## Passage provided
====================
Thanks for working on improvements to the Flink Docker container images.
This will be important as more and more users are looking to adopt
Kubernetes and other deployment tooling that relies on Docker images.

A generic, dynamic configuration mechanism based on environment variables
is essential and it is already supported via envsubst and an environment
variable that can supply a configuration fragment:

https://github.com/apache/flink-docker/blob/09adf2dcd99abfb6180e1e2b5b917b288e0c01f6/docker-entrypoint.sh#L88
https://github.com/apache/flink-docker/blob/09adf2dcd99abfb6180e1e2b5b917b288e0c01f6/docker-entrypoint.sh#L85

This gives the necessary control for infrastructure use cases that aim to
supply deployment tooling other users. An example in this category this is
the FlinkK8sOperator:

https://github.com/lyft/flinkk8soperator/tree/master/examples/wordcount

On the flip side, attempting to support a fixed subset of configuration
options is brittle and will probably lead to compatibility issues down the
road:

https://github.com/apache/flink-docker/blob/09adf2dcd99abfb6180e1e2b5b917b288e0c01f6/docker-entrypoint.sh#L97

Besides the configuration, it may be worthwhile to see in which other ways
the base Docker images can provide more flexibility to incentivize wider
adoption.

I would second that it is desirable to support Java 11 and in general use a
base image that allows the (straightforward) use of more recent versions of
other software (Python etc.)

https://github.com/apache/flink-docker/blob/d3416e720377e9b4c07a2d0f4591965264ac74c5/Dockerfile-debian.template#L19

Thanks,
Thomas

On Tue, Mar 10, 2020 at 12:26 PM Andrey Zagrebin <azagre...@apache.org>
wrote:

> Hi All,
>
> Thanks a lot for the feedback!
>
> *@Yangze Guo*
>
> - Regarding the flink_docker_utils#install_flink function, I think it
> > should also support build from local dist and build from a
> > user-defined archive.
>
> I suppose you bring this up mostly for development purpose or powerful
> users.
> Most of normal users are usually interested in mainstream released versions
> of Flink.
> Although, you are bring a valid concern, my idea was to keep scope of this
> FLIP mostly for those normal users.
====================
## Work to complete
• A. Set down, word for word, the part of the Flink Docker image discussion that opens with the words containing "I would second" and closes with "software (Python etc.)".
• B. Resume the Flink Docker image discussion, continuing directly after its final line.

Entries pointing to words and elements
====================
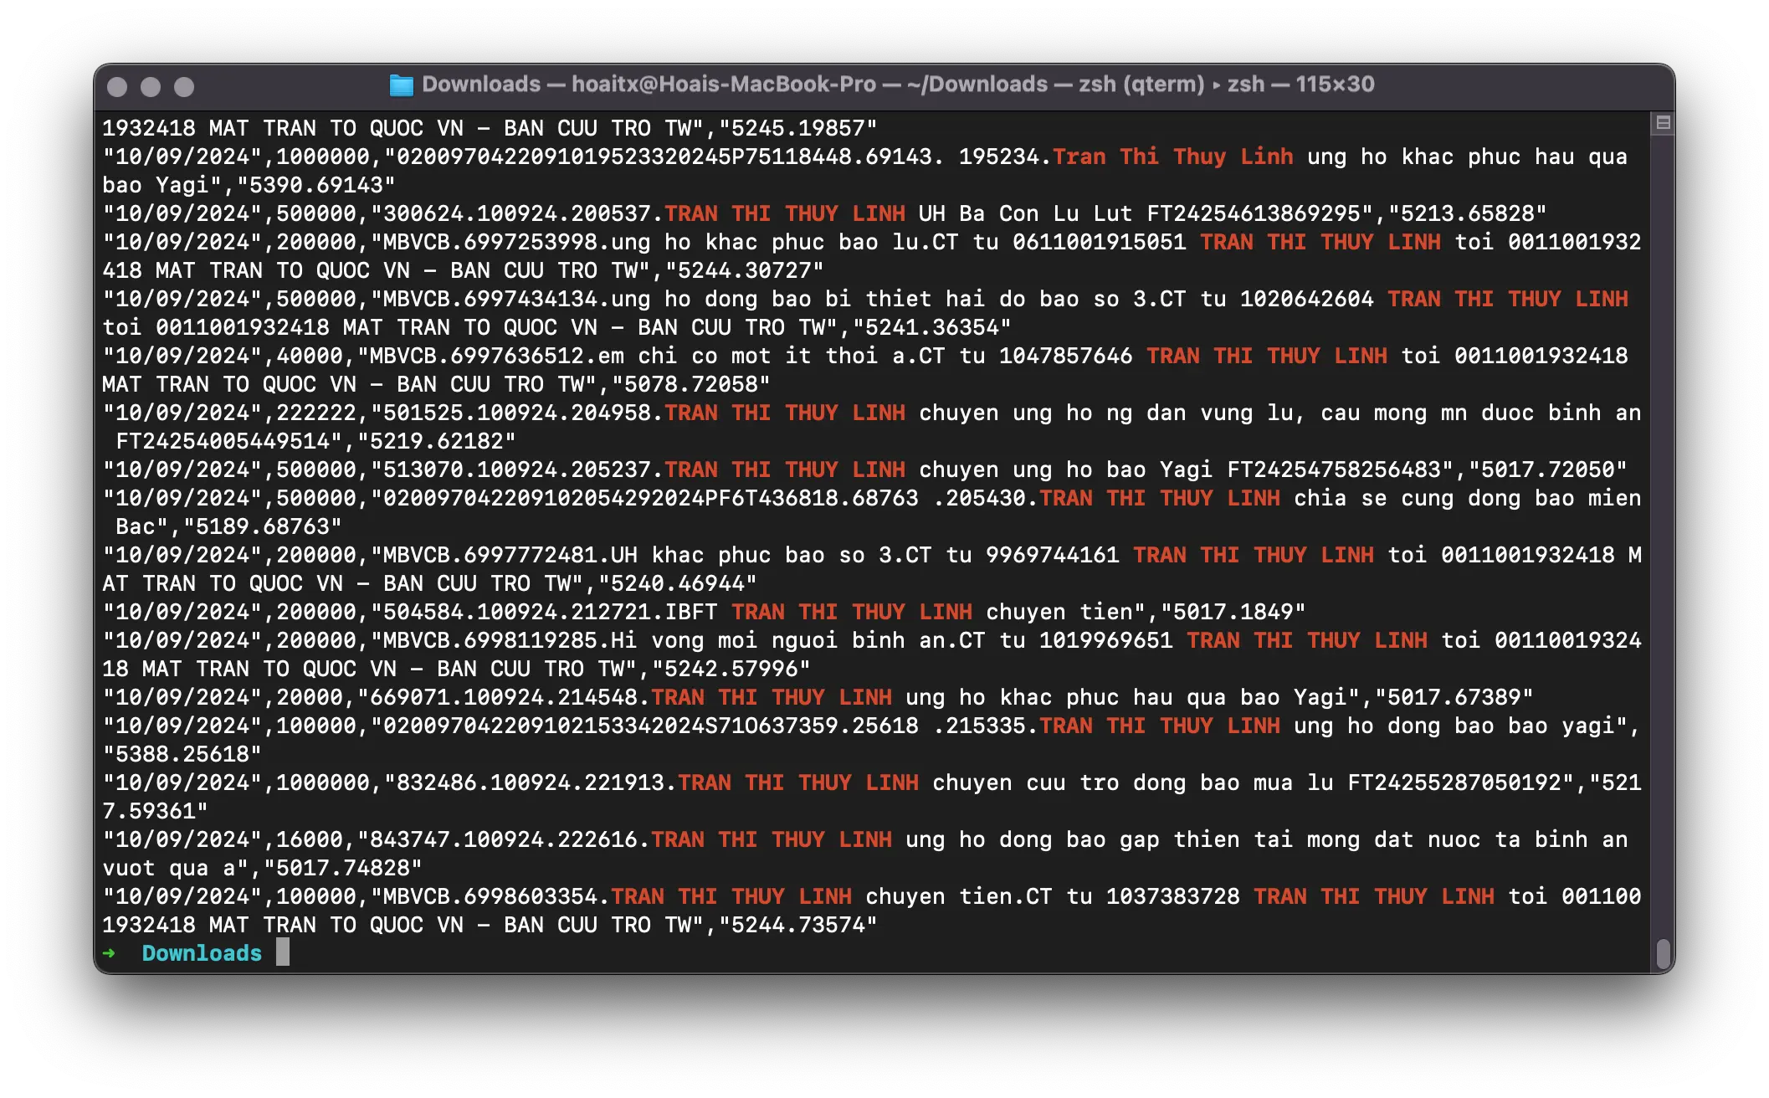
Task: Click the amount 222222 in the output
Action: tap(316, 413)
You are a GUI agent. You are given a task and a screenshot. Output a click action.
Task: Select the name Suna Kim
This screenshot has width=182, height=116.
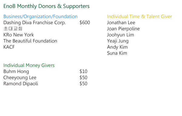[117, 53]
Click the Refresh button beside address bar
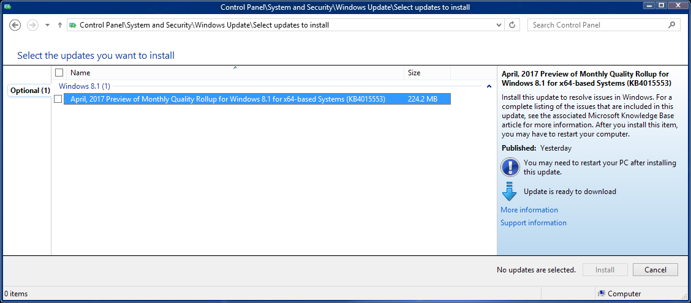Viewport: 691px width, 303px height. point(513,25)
====================
## Per-task answers
• A.
I would second that it is desirable to support Java 11 and in general use a
base image that allows the (straightforward) use of more recent versions of
other software (Python etc.)

• B.
> The powerful users are usually capable to design a completely
> custom Dockerfile themselves.
> At the moment, we already have custom Dockerfiles e.g. for tests in
>
> flink-end-to-end-tests/test-scripts/docker-hadoop-secure-cluster/Dockerfile.
> We can add something similar for development purposes and maybe introduce a
> special maven goal. There is a maven docker plugin, afaik.
> I will add this to FLIP as next step.
>
> - It seems that the install_shaded_hadoop could be an option of
> > install_flink
>
> I woud rather think about this as a separate independent optional step.
>
> - Should we support JAVA 11? Currently, most of the docker file based on
> > JAVA 8.
>
> Indeed, it is a valid concern. Java version is a fundamental property of
> the docker image.
> To customise this in the current mainstream image is difficult, this would
> require to ship it w/o Java at all.
> Or this is a separate discussion whether we want to distribute docker hub
> images with different Java versions or just bump it to Java 11.
> This should be easy in a custom Dockerfile for development purposes though
> as mentioned before.
>
> - I do not understand how to set config options through
>
> "flink_docker_utils configure"? Does this step happen during the image
> > build or the container start? If it happens during the image build,
> > there would be a new image every time we change the config. If it just
> > a part of the container entrypoint, I think there is no need to add a
> > configure command, we could just add all dynamic config options to the
> > args list of "start_jobmaster"/"start_session_jobmanager". Am I
> > understanding this correctly?
>
>  `flink_docker_utils configure ...` can be called everywhere:
> - while building a custom image (`RUN flink_docker_utils configure ..`) by
> extending our base image from docker hub (`from flink`)
> - in a custom entry point as well
> I will check this but if user can also pass a dynamic config option it also
> sounds like a good option
> Our standard entry point script in base image could just properly forward
> the arguments to the Flink process.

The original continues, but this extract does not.